Detective blames drug policy
The impression that gang crime in the Netherlands is increasingly shifting to Germany is not wrong. Mafia investigator and police officer Oliver Huth made this clear in an interview with the Frankfurter Allgemeine Zeitung (FAZ): “Holland must serve as a warning to us,” said Huth, referring to the drug policy there. He believes that the partial legalization of cannabis, which came into effect on April 1, is also partly responsible for the current situation. Criminal gangs are taking advantage of the lack of structures on the market and taking over the black market – and not just in the cannabis sector. In July, investigators confirmed that they had seized a record amount of 35 tons of cocaine in the port of Hamburg. Goods worth 2.6 billion euros. Huth was already certain at the time: This would only fuel the conflict between the gangs.
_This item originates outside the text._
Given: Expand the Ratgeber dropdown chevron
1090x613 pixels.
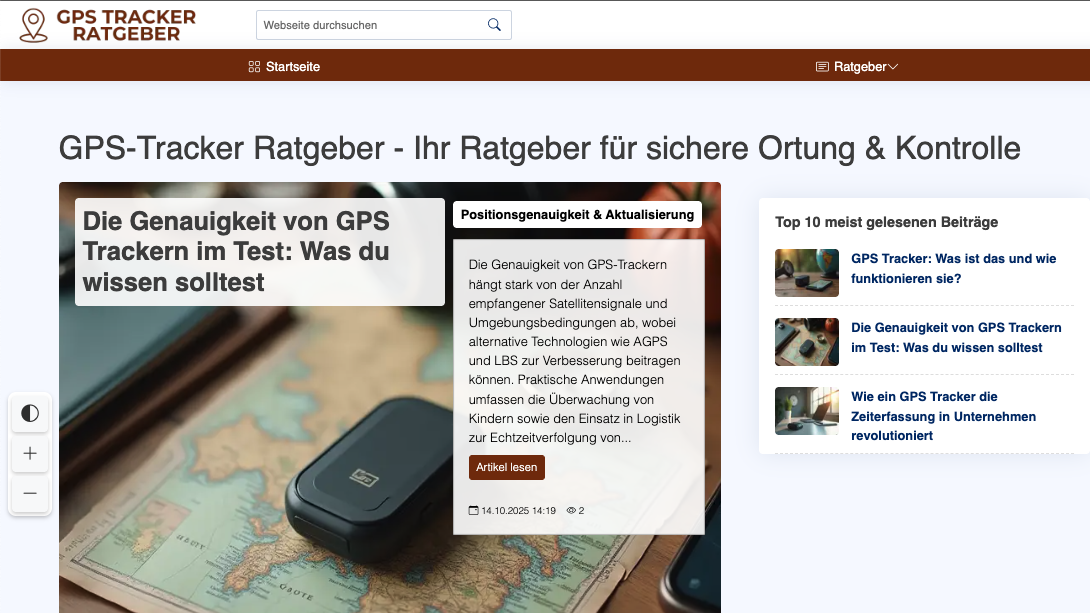Looking at the screenshot, I should (893, 66).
Whether the series of explosions is actually connected to this and a drug war between the gangs can only be guessed at the moment. According to information from Der Spiegel, investigators believe that a suspected theft of hundreds of kilograms of marijuana from a warehouse in Cologne could be the trigger and that gangs are now hunting the thieves. The investigation is in full swing, according to the police.
What has happened so far
The first explosion took place on June 25th in Solingen. A 17-year-old Dutchman dropped a bottle containing a liquid. It exploded and he died. From then on, a series of bombs were detonated in front of apartment buildings and single-family homes in Cologne, Duisburg, Düsseldorf and Bonn. There were also attacks in front of a nightclub and in a fashion store in Cologne. Most recently, a watch shop in Cologne was shot at several times, and on Sunday there was an explosion in front of a house near Bonn.